What is needed, clearly, is an inquiry to sort out the truth from the lies. With Education Secretary Michael Gove taking an interest in Birmingham, that may happen.

At the very least, though, it should be noted that the most explicit statement yet about Trojan Horse, specifically denying a radicalisation plot, was delivered by the city council’s chief executive rather than its political leadership.

Mr Rogers was no less controversial when talking about the relationship he intends to have with city council leader Sir Albert Bore. He wants Bore and Rogers to become a formidable double act along the lines of Sir Richard Leese and Sir Howard Bernstein at Manchester Council.

This is quite a promise since Birmingham has singularly failed to present the kind of hard-sell, in your face approach adopted by Manchester.

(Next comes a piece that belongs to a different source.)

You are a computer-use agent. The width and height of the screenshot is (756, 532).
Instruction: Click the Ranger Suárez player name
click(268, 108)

As Mr Rogers notes, this is partly down to the self-deprecation of Brummies who just “aren’t out there” in the way of Manchester, and Liverpool for that matter.

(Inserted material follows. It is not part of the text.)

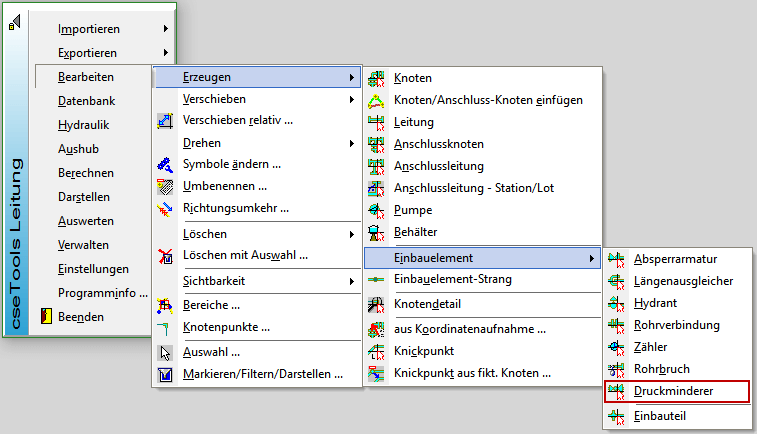This screenshot has height=434, width=757.
Task: Expand the Drehen submenu arrow
Action: (x=351, y=144)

The notion of Sir Albert forming a double act with anyone is, I think, something that takes some swallowing. The last such attempt, when Albert’s union with the then deputy leader Andy Howell was described as a dream team, ended in a nightmare, for Howell at least, who challenged unsuccessfully for the leadership and found himself cast into the political wilderness as a result.

Of course, Mr Rogers isn’t after Sir Albert’s job. But even so, if the chief executive does emerge as a go-getter in the Bernstein mould it will be a first for Birmingham in recent years. Stephen Hughes, Mr Rogers’ predecessor, was a respected technician behind the scenes, but would have been a very, very straight man in a double act with Sir Albert.

Valerie Lemmie, the city manager from Dayton, Ohio, who was appointed chief executive of Birmingham city council in 2001 but did not take up her post after having second thoughts, may well have formed a memorable double act with Sir Albert, but we will never know more is the pity.

Sir Michael Lyons, who was chief executive in the late 1990s, was not a man to shy away and certainly batted for Birmingham and bears comparison to Bernstein. Yet there were tensions between him, Sir Albert and Labour councillors not least over the size of Sir Michael’s salary and the pace of change required to drive the city council forward.

Lin Homer, chief executive from 2002 to 2005, was another post-holder who arrived complete with trendy sound bites. I interviewed her and recall a pledge to instil “a little less conversation, a little more action please” among council staff, a line from a 1968 Elvis hit that had been re-launched at the time to popular acclaim.

But Mrs Homer, for all her strengths – she is now chief executive at HMRC – never looked very confident or happy if asked to ‘be in your space’. And why should she have been? There is in this country a well-worn distinction between local government officers and elected politicians. Both have very different jobs to do, and the Leese-Bernstein double act in Manchester is unique.

It is early days, but Mr Rogers strikes me as someone who will certainly make an impact. His willingness to engage with the media, and with council staff, is the kind of radical approach that would have had the fictional Sir Humphrey Appleby of Yes Minister fame telling hapless Minister Jim Hacker that he had made a “brave decision”.

The difference here of course is that Mr Rogers is Sir Humphrey and Sir Albert is Jim Hacker. Their relationship will indeed be worth watching as it unfolds.